People who live far from abortion clinics will be particularly hard hit, abortion rights advocates say. The restrictions could force people to travel hundreds of miles for care and stay for days, said Kirsten Moore, director of the Expanding Medication Abortion Access Project.
“This is going to have a severe, severe impact on access,” she said, adding that it will be “devastating” for underserved rural populations.
This is the second time in less than a week that the legal sands have shifted around medication abortions, which account for more than half of abortions in the U.S. The landscape is further complicated by a separate ruling from a judge in Washington state that has ordered access to the drug to be expanded in some states.

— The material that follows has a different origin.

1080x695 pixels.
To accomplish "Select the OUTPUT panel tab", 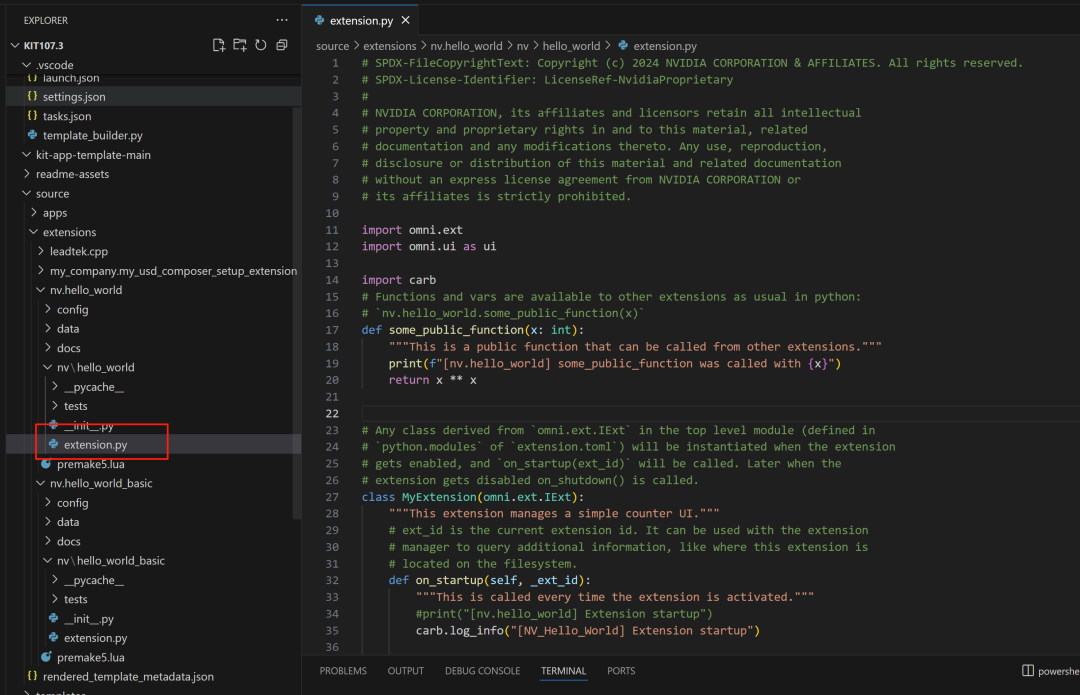I will click(x=406, y=671).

The late Wednesday decision narrowed a Texas court judge’s effort to block the Food and Drug Administration’s approval of mifepristone. It allows patients to keep using the drug, but only at a higher dosage and if patients are seven weeks or fewer pregnant. The decision also prohibits the medication from being sent by mail and requires people to have three in-person visits with their doctor to take the pills. The Department of Justice plans to appeal the decision to the U.S. Supreme Court.
Mifepristone, approved by the FDA in 2000, blocks the hormone progesterone and is also used to treat miscarriages. Millions of women around the world have used the drug, and medical groups say complications occur at a lower rate than with routine medical procedures such as wisdom teeth removal and colonoscopies.